***** Brano proposto *****

Del resto, economia regolare e non regolare lungi dall’essere disgiunte sono molto collegate sia dal punto di vista del lavoratore (l’osmosi fra lavoro sommerso ed emerso è ben evidenziata dall’Istat) sia dal punto di vista del funzionamento del sistema economico. Il peso così elevato dell’occupazione sommersa non solo è un tratto caratteristico della struttura economica italiana ma lo è soprattutto perché è collegato con la qualità che esprime la dimensione regolare dell’economia, che dall’esistenza di una parte sommersa trae sovente beneficio. La difficoltà che incontrano le azioni di contrasto al lavoro sommerso (la tormentata vicenda dell’art.103 del “decreto rilancio” insegna) indicano quanto questa forma estrema di precarizzazione sia a suo modo funzionale alla parte regolare dell’economia tanto da giustificare una sostanziale inerzia: il sommerso tiene basso i prezzi agricoli, rende inutili le azioni di razionalizzazione delle filiere, tiene bassi i prezzi dei prodotti intermedi acquistati dalle imprese “virtuose”, tiene basse le retribuzioni, consente di essere competitivi senza dovere necessariamente innovare, tiene bassi i diritti. Al costo ovviamente di accrescere le diseguaglianze, gli squilibri e le fragilità del sistema.
Le diseguaglianze si riflettono inoltre nella scarsa mobilità sociale, che negli ultimi anni è peggiorata: qui l’Istat rileva come la quota di persone mobili in senso discendente supera ormai quella con mobilità ascendente, invertendo una tendenza che aveva contraddistinto tutta la seconda parte del secolo scorso. I passaggi di classe verso il basso hanno riguardato soprattutto i figli dei lavoratori autonomi che dapprima si dirigono verso le figure operaie e successivamente anche verso le occupazioni a bassa qualificazione del terziario. Il rapporto sottolinea il fatto che l’Italia si caratterizza per “una scarsa fluidità sociale” poiché le origini condizionano le chance di occupare posizioni socialmente vantaggiose e i rischi di rimanere intrappolati in situazioni di svantaggio. L’ereditarietà sociale è ancora elevata e le disparità collegate alle classi si accompagnano a quella tra le generazioni. Il tema dell’istruzione è poi emblematico. Un po’ perché, documenta l’Istat, l’Italia presenta livelli di scolarizzazione tra i più bassi dell’Ue; ma anche a causa del divario nella qualità dell’insegnamento tra le scuole secondarie (licei vs. istituti tecnici); e infine anche per il forte divario che l’istruzione comporta sul mercato del lavoro a seconda del titolo di studio: i tassi d’occupazione dei laureati sono più elevati di quasi 30 punti rispetto a quelli con al più la licenza media e di circa 10 punti percentuali rispetto ai diplomati.
Per decidere che fare non bisogna in fin dei conti starci su a pensare troppo.

***** Sezione dati *****

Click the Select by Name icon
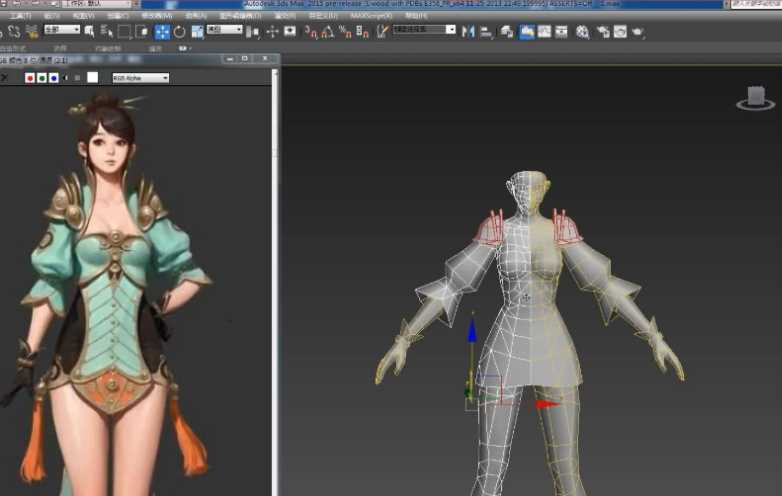 (x=107, y=31)
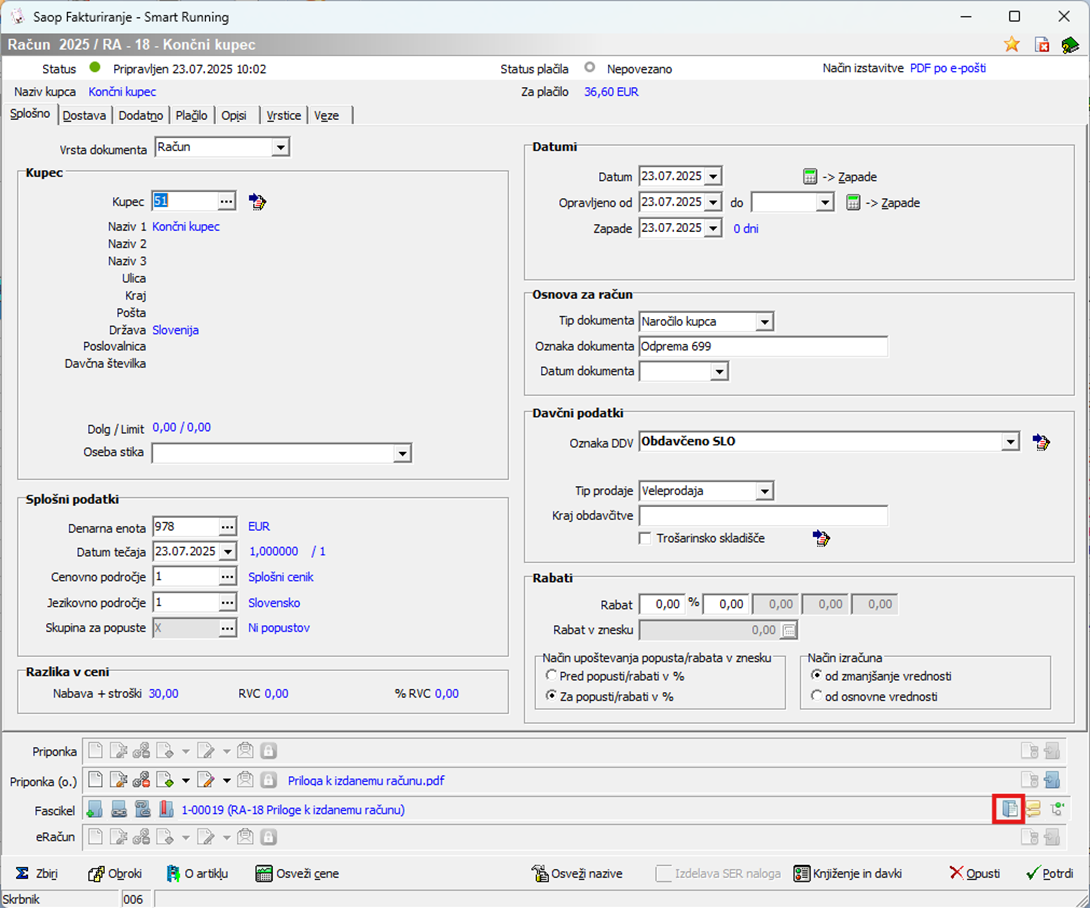1090x908 pixels.
Task: Expand the Tip prodaje dropdown
Action: 764,491
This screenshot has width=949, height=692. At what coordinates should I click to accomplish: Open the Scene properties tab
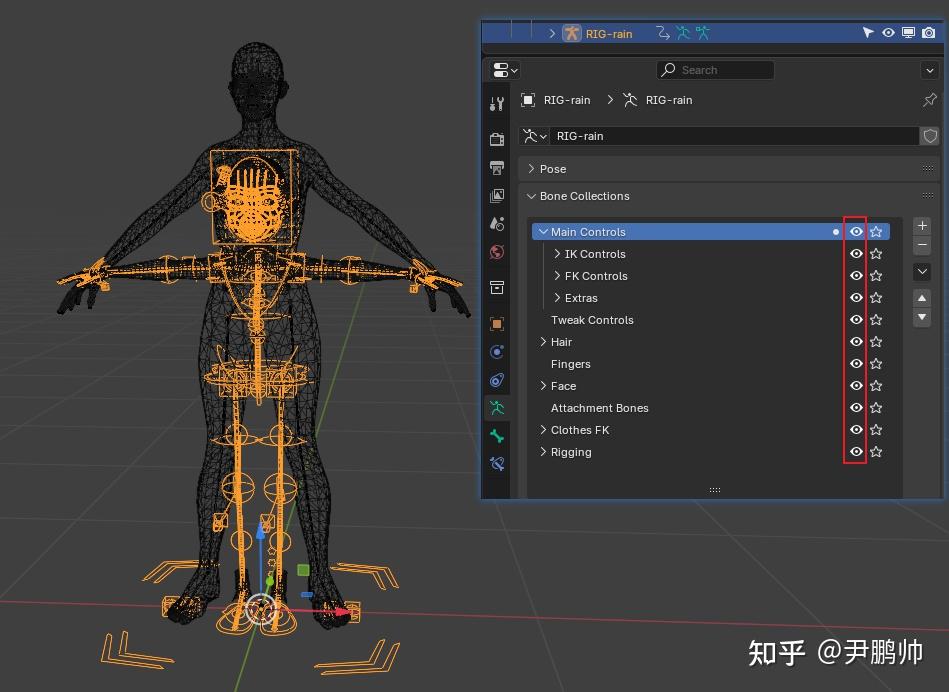pyautogui.click(x=497, y=223)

*****

Risponda alle seguenti domande sul brano proposto.
(a) Quale articolo di quale decreto viene indicato come esempio della difficoltà delle azioni di contrasto al lavoro sommerso?
(b) Di chi sono soprattutto figli coloro che hanno subito passaggi di classe verso il basso?
(c) Di quanti punti i tassi d'occupazione dei laureati superano quelli dei diplomati?
I record non hanno alcun ruolo in questo esercizio.

• **Risposta attesa**
(a) L'art.103 del “decreto rilancio”.
(b) Dei lavoratori autonomi.
(c) Di circa 10 punti percentuali.